Dataset records>
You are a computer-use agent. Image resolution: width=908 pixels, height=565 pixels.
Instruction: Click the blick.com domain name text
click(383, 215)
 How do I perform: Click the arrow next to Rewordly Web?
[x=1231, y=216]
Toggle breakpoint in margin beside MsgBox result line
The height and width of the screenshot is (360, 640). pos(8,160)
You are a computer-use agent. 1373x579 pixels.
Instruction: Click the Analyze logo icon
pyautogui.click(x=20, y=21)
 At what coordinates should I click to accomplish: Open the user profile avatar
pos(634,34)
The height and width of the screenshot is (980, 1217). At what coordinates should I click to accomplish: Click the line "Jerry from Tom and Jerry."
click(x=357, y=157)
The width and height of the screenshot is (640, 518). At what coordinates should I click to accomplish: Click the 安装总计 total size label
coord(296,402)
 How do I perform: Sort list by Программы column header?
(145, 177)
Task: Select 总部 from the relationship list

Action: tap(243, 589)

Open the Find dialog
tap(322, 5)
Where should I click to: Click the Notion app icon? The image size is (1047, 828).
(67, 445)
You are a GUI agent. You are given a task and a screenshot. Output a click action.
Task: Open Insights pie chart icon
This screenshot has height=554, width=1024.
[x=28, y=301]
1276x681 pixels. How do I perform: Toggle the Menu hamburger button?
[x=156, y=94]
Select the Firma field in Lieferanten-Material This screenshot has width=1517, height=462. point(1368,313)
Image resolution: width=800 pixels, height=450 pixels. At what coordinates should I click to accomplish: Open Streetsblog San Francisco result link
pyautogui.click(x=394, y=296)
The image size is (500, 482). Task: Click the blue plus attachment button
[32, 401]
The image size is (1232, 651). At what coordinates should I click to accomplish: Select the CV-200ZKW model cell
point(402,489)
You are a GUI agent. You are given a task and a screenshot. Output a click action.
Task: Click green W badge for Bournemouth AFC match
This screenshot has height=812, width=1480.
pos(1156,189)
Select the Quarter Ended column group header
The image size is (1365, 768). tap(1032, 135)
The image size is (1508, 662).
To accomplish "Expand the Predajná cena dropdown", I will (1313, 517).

Required work> Show every line above in which the word "computer" appears.

Result for this exercise>
You are a computer-use agent. Image resolution: width=908 pixels, height=565 pixels.
You are a computer-use agent. 1373x579 pixels.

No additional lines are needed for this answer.